Linkaholics Unite!
It’s a sunny Monday morning here in Tartu, and the sun has stimulated the grey cells a bit.
After all, every now and then, one has to make sense of the world. We can stumble around in the dark most of the time. But we all need those occassional great moments of — Aha! Like when you finally find that sock that went missing last Christmas. Like when you finally make perfect hollandaise. Like … well ok, back to business.
Here is the epiphany. And it is good news. The web (as a tool) is moving towards a weird sort of distributed coherence. Huh? I imagine readers around the globe raising an eyebrow and getting ready to find another blog. Wait!
What I mean to say is that linking is starting to create coherent “streams” of information that stimulate learning — not just overload us with data.
Case in point. Yesterday I happened to read a post by BBC on how a painting of the murder of Thomas Becket is in danger from exposure to the elements. It was a random injection of info, but it got me thinking about Becket … and the great film “Becket” starring Richard Burton and Peter O’Toole. A few years ago I would have probably forgotten about it. But I when I visited YouTube, there it was … with links to related interviews with the actors, information about Becket and on and on. From a Charlie Rose interview of Peter O’Toole I learned why the London theatre went into a decline decades ago, which explained why Burton and O’Toole went into film. … who, BTW were great friends, and drank and smoked way too much. I am forming links in my own mind to these various streams of information.
You want more? Check out this post from TechCrunch by Erick Schonfeld (that I found on TechMeme) called “Jump into the Stream”. Erick makes the same point — the paradigm for the web is moving away from the idea of “web pages” and fixed packets of information to information streams. It’s a great post. Just to prove my point, Erick took his ideas from Jeff Borthwick - who started off this “stream” concept. Now I get to share this great thread which gives it a tiny push forward to “mainstream” thinking. This will sooner or later make graphic designers realize that content management is more than just filling out a web page.
Fred Wilson makes the same point in his blog — relating to the future of TV - as usual, Fred is right on.
Enjoy!
FOLLOW - Or go to this NYT article to see how the web is changing how univesity students learn (by visiting “cramster”)
May 18th, 2009 at 12:53 pm
I think that this is right, but we have to remember that even while we treetop dwellers spend our time swinging through the jungle canopy there still needs to be deep information feeding (and supporting) the web’s roots. In other words the stream still needs something to link TO. At some level web pages, blogs, news reports etc. still need to be produced in order to allow the kind of grazing described here.

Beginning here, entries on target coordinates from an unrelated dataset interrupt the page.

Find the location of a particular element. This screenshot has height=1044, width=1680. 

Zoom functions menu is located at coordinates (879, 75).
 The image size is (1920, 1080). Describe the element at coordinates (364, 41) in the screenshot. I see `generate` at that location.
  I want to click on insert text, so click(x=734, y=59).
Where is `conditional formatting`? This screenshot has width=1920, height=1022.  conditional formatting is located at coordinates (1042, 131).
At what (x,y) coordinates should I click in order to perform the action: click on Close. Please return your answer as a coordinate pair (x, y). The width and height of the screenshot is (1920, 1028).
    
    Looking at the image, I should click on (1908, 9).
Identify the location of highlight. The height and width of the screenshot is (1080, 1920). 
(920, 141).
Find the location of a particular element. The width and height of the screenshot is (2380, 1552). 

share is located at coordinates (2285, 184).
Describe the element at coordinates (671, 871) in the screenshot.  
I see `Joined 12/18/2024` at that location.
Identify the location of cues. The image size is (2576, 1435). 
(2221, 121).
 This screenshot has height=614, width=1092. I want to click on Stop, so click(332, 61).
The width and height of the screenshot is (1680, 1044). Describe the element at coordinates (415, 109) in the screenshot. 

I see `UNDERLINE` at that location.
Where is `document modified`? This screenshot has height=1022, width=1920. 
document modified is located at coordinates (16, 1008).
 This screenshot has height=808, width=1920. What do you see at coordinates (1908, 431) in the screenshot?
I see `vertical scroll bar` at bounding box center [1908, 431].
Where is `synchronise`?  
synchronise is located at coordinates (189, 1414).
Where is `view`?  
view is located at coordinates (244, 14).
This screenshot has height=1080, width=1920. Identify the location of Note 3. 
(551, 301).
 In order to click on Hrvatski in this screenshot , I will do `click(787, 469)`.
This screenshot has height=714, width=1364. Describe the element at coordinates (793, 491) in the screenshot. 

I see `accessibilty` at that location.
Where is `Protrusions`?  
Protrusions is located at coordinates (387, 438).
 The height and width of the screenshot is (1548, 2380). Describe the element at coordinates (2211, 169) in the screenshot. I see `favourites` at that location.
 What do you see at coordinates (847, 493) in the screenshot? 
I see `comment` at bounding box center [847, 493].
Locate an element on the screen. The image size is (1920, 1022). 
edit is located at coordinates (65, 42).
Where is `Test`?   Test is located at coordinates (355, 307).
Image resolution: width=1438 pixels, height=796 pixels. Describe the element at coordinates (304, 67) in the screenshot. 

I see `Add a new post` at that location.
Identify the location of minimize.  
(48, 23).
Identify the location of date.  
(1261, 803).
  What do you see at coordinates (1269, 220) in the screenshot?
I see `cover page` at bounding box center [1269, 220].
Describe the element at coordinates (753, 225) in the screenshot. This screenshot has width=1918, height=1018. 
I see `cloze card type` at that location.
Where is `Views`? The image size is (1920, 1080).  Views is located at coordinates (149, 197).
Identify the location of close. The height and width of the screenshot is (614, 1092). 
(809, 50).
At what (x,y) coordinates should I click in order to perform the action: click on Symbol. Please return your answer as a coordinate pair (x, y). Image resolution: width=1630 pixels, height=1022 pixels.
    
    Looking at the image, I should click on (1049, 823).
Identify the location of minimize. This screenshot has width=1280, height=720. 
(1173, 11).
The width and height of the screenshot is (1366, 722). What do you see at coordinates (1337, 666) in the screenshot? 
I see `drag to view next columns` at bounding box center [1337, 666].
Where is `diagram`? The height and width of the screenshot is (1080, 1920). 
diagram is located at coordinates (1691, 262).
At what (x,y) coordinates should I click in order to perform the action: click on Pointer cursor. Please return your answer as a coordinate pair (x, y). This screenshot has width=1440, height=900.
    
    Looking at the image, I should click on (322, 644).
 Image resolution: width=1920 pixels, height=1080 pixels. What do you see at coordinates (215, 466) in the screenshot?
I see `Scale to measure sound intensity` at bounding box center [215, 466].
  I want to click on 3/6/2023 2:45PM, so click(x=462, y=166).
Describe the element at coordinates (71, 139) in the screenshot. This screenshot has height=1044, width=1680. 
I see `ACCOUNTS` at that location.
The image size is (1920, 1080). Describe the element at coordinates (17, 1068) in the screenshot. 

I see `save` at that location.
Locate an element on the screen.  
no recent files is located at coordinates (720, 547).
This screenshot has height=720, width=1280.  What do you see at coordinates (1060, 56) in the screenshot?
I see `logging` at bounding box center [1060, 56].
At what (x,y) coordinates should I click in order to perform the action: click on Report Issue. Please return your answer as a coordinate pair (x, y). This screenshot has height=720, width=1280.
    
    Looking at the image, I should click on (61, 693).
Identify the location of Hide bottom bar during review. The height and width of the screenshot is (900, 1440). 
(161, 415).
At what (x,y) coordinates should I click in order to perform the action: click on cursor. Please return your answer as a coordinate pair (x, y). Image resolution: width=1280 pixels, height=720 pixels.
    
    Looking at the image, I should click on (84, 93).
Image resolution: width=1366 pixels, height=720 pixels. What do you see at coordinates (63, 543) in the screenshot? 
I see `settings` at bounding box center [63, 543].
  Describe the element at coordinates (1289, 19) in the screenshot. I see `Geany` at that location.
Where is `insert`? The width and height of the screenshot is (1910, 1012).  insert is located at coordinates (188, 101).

To switch back to the water metaphor, a world of streams isn’t meaningful without riverbeds, pebbles and boulders to give the stream shape and direction. So, go with the flow, but watch out for the rocks…
May 18th, 2009 at 4:13 pm
Thanks Drew - that is a nice comment and I agree. But I guess my basic idea here is that the more we link, the more we create demand for meaningful web content — things to link to. So far, from my perspective, this seems to be working pretty well. I see more and more meanginful content available, more linking between content providers, more tracking and updating and through that more “coherence”. I see this as an enhanced learning opportunity that we didn’t have before. But you are right to point out that somebody still has to create the meaningful content. It doesn’t just spontaneously generate.